What is being asked:
Copy the lines below exactly, starting at the one with "Where should I" and ending at the one with "the open subkey", and leave out any picture.

Extracted data:
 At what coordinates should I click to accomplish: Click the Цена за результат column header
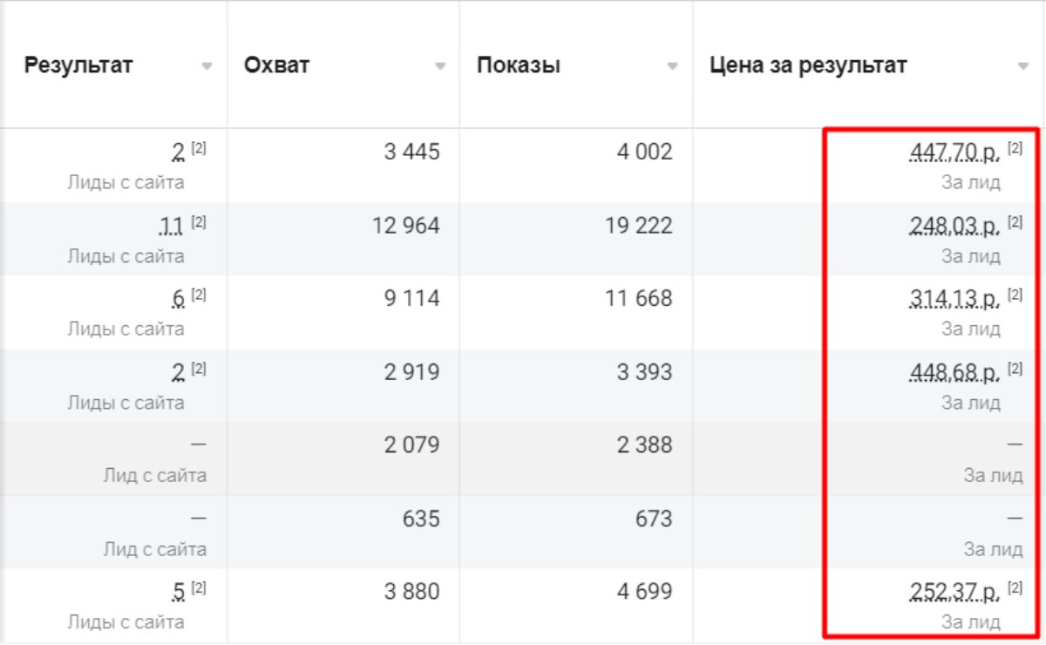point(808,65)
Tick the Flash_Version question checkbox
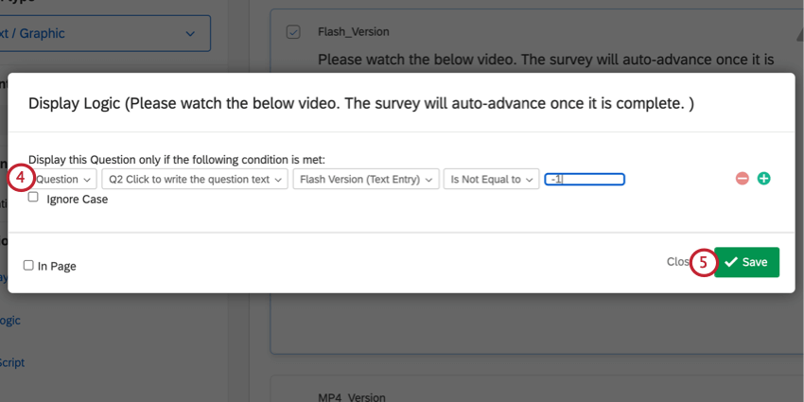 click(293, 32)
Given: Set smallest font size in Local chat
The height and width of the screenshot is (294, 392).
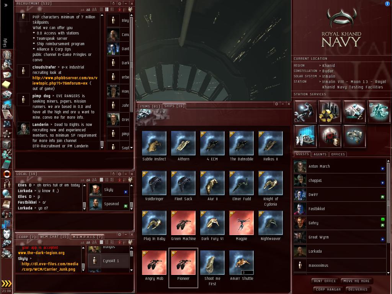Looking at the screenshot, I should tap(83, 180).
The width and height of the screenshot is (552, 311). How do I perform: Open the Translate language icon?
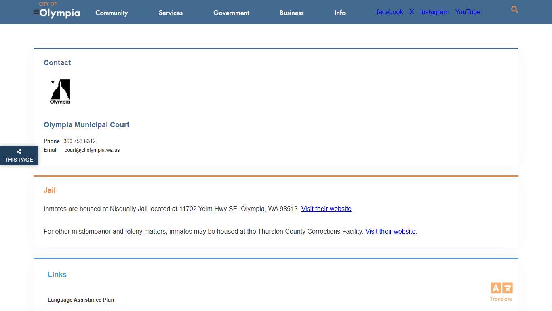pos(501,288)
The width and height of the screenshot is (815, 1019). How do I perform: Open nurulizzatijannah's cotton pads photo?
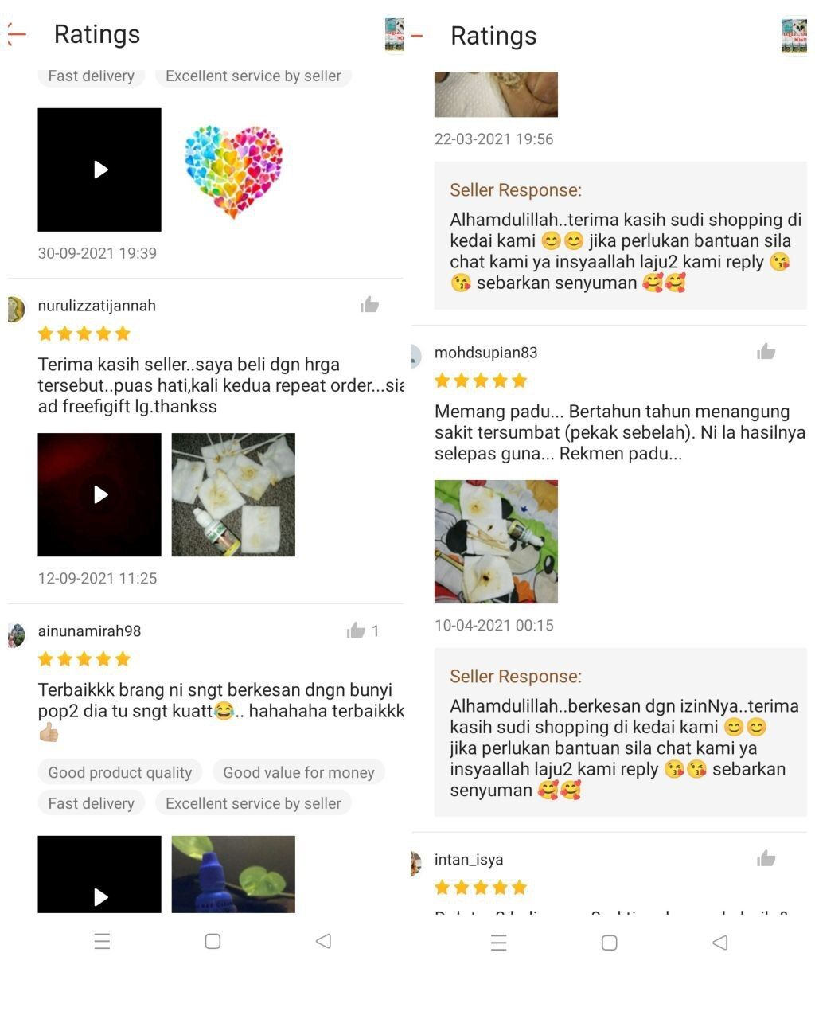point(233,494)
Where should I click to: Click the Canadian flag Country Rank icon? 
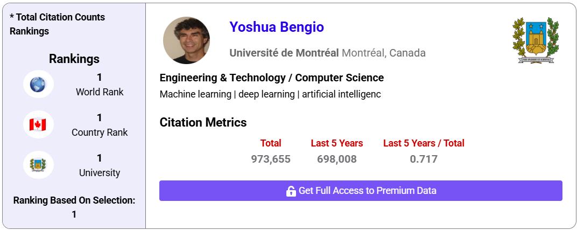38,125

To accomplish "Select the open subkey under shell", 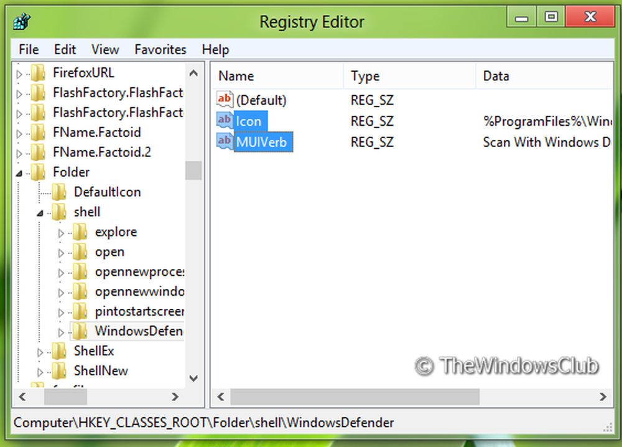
---
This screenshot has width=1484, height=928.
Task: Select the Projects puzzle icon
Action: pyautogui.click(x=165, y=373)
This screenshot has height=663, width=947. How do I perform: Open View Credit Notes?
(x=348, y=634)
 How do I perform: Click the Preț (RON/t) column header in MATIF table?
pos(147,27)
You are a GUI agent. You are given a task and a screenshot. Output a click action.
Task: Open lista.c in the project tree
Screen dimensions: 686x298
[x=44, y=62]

Result of this task:
Where should I click to: Click the Canadian flag Country Rank icon? 
38,125

To accomplish "Select the open subkey under shell", 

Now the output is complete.